While SAP wants the public to believe that everything is under control, it is giving a great impression of a company in turmoil.
The departure of Shai Agassi as president of SAPs Product and Technology Group is only the latest in a string a bad news that has dogged the company in recent months.
The resignation comes a week after Oracle filed suit claiming that SAPs TomorrowNow customer support subsidiary had gained repeated unauthorized access to a password-protected customer support Web site and downloaded vast libraries of software and documentation.
SAP executives were quick to deny that Agassis departure had anything to do with the lawsuit or that the company failed to hit financial projections in two fiscal 2006 quarters. But SAP is clearly sailing in stormy waters, and it is under pressure to demonstrate that it can fend off this legal challenge from Oracle and remain on course to return to robust growth in relatively short order.
Its also losing its top application platform strategist just at the beginning of a software development program in which the company will invest $370 million to $493 million over the next eight quarters in the new A1S midmarket suite. The company is counting on this suite to increase it earnings by $1 billion over the next four years and nearly triple its customer base by 2010.
Agassi led the charge in the development of SAPs NetWeaver Web services platform as well as the MySAP e-business application integration product. These products allowed the company to make a full transition from old-style client/server software to Web-based application development.

REQUIREMENT A -
Retype everything in the article on SAP from "While SAP wants" down to "in recent months.".
REQUIREMENT B -
Answer these questions using the article on SAP:
(i) Which company filed suit against SAP?
(ii) How much will SAP invest in the new A1S midmarket suite over the next eight quarters?
(iii) Which Web services platform did Agassi lead the development of?

Pixel coordinate grounding data:
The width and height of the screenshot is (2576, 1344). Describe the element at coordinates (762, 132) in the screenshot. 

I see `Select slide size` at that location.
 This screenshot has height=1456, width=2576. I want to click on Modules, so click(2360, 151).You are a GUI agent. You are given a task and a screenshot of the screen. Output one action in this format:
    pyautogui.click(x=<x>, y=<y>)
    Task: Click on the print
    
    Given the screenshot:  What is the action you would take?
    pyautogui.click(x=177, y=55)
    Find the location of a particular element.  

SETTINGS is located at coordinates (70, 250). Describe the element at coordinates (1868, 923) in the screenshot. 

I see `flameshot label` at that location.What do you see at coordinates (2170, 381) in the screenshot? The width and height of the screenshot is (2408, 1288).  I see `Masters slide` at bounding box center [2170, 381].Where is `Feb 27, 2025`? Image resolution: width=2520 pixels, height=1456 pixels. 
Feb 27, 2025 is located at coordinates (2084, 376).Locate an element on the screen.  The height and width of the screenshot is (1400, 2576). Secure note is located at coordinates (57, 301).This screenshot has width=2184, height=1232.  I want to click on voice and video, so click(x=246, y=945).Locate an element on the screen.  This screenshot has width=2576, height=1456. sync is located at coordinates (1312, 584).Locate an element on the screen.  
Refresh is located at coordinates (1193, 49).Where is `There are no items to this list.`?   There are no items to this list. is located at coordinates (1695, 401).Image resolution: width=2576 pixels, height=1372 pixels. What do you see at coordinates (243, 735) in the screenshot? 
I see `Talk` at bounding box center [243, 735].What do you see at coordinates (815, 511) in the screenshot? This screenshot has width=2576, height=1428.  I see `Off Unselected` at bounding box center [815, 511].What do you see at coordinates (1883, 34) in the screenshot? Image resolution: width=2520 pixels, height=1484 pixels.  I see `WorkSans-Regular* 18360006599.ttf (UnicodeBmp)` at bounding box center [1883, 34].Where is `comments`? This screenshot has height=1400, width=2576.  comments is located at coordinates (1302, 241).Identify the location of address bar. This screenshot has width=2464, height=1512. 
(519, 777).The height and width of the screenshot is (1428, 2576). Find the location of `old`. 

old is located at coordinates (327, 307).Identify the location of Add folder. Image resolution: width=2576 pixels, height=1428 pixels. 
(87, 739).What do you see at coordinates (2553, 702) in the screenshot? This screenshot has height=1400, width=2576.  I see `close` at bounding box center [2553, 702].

FINAL ANSWER A -
While SAP wants the public to believe that everything is under control, it is giving a great impression of a company in turmoil.
The departure of Shai Agassi as president of SAPs Product and Technology Group is only the latest in a string a bad news that has dogged the company in recent months.

FINAL ANSWER B -
(i) Oracle
(ii) $370 million to $493 million
(iii) NetWeaver